Problem set =
A - Summarize the Pierre-Antoine Paulo entry in two sentences.
B - Reproduce the Pierre-Antoine Paulo entry between "Pierre-Antoine Paulo, OMI" and "2008 to 2020.", inclusive.

- Church: Catholic Church
- Diocese: Diocese of Port-de-Paix
- In office: 1 March 2008 – 14 April 2020
- Predecessor: François Colimon
- Successor: Charles Peters Barthélus
- Previous post: Coadjutor Bishop of Port-de-Paix (2001-2008)

Orders
- Ordination: 20 December 1969
- Consecration: 14 October 2001 by François Gayot

Personal details
- Born: 23 March 1944 Camp-Perrin, Sud, Haiti
- Died: 4 February 2021 (aged 76)

= Pierre-Antoine Paulo =

Catholic bishop (1944–2021)

Pierre-Antoine Paulo, OMI (23 March 1944 – 4 February 2021) was a Haitian prelate of the Roman Catholic Church. He served as Bishop of Port-de-Paix from 2008 to 2020.

Given information =
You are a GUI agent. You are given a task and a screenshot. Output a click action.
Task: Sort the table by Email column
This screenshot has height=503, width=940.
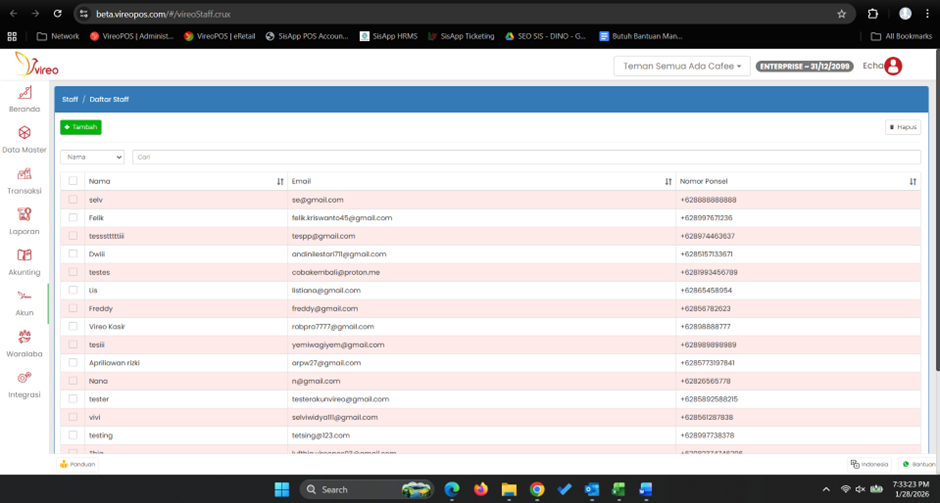pos(668,181)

Results for the exercise =
A - Pierre-Antoine Paulo, OMI, was a Haitian prelate of the Roman Catholic Church, born on 23 March 1944 in Camp-Perrin, Sud, Haiti, who died on 4 February 2021 at the age of 76. After serving as Coadjutor Bishop of Port-de-Paix from 2001 to 2008, he was Bishop of Port-de-Paix from 1 March 2008 to 14 April 2020, succeeding François Colimon and followed by Charles Peters Barthélus.

B -
Pierre-Antoine Paulo, OMI (23 March 1944 – 4 February 2021) was a Haitian prelate of the Roman Catholic Church. He served as Bishop of Port-de-Paix from 2008 to 2020.